Fixing families
Entering the too-full home begins to get uncomfortable from the get go. The front porch is too cluttered, the entrance-way is filled with papers and stacks of books, the hallways are smaller than they were meant to become, piled high with broken furniture and once-hung paintings, children’s playthings from years gone by and boxes of God-knows-what stuffed past the tops. Deciding whether or not to help this poor family stems more from past phone conversations than it ever would from seeing this dilapidated homestead…filled with memories that tear at the heart and challenges too large for any single family member to attempt clearing and cleaning enough to market the property.
We begin with an overview; a walk-through, a general assessment. This allows my partner Michael or myself the ability to report back to the family if they are not there with us, with a guesstimate as to the value of the home’s contents. Vast collections of pottery or art might pale in value next to garages filled with early primitive tools or closets shoved full of postcards and costume jewelry. Merely because something appraises highly with an insurance company doesn’t mean a hill of beans when it comes to unloading it to the public in a four-day sale. Better you should have items that are currently collectible and hot with the general public than to get stuck with a home so fancy no-one would have a use for their museum-like items that most of us admire but never want.
My guess is that we have fared better over the years, for our clients as well as our own business, with a nice eclectic mix of useful household items and general collectibles interesting enough to make a decent marketable sale. People like to come and browse, digging through fishing tackle boxes, drawers of silverware, shelves of old musty books signed by the author’s and first editions hidden on the pages for the strong of heart and adventuress to discover. Truth be told the more vast the collection of items at hand, the better your chances of emptying the contents through a sale and discount day vs free and dumpster-fillings.
What other livelihood would allow it’s breed to feel so needed and appreciated, useful and sought after? We are a lucky lot that survive via junk and solutions to too much of it. It is few and far between that have found this path and made great struggles to succeed in pushing items from one family to another, making a living from moving items not wanted to other people who need and will pay for it. No formal education or earned diploma could give a person the gumption and know-how to empty a house and make money from doing so, box up a garage and pay for a dumpster through the goodies and know how to tell the difference. Although I have spent many years in school and am glad to have acquired the certificates I managed, no college credit I have mustered could have given me the satisfaction of earning the reputation I have in working for myself in this competitive field of junk-peddling and liquidating estates throughout the area. It makes me proud to be trusted and gives me pleasure to be needed.
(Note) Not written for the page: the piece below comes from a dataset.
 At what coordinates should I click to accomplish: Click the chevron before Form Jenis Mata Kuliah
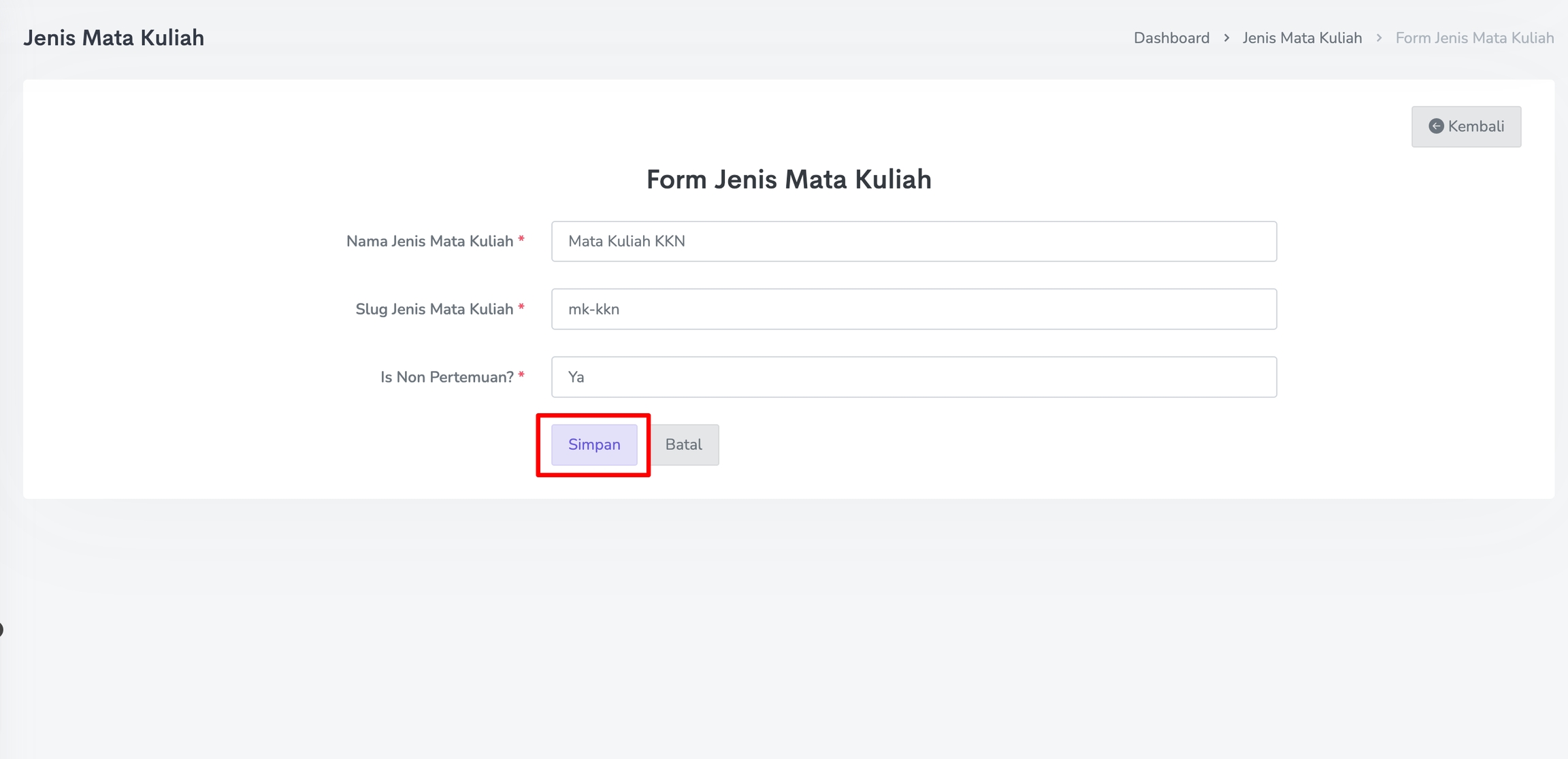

My nearly twelve-year-old daughter, having read a bit of the above asked that I ‘dumb it down’ and try to write more smoothly and less smart. She has told me it is hard to read and sounds like it is more boring when I ‘write smart’ or don’t talk to the average person. My girl tells me it would be ‘easier to comprehend’ if I wrote more plain and simple. I don’t buy it. I have always thought we gave people less credit than they deserved. I think given a druther, most of us would rather be talked to as adults and bright, challenging people than to be talked down to.
At any rate, I am glad we can help others. I am relieved and blessed every time we finish a home, a week or so after entering the dwelling. The way we leave floors mopped and windows washed, closets empty and hallways clear. I like the feeling of completion nearly as much as the initial challenge. I like knowing we did the best we could, although we never sign a contract promising to do as much as we do, we seldom leave anything less than perfection and one would be hard-pressed to find another company anywhere that would work as hard for the money or do as honest of a job. I like our business, I think I may have been made just for this; solving problems and fixing families.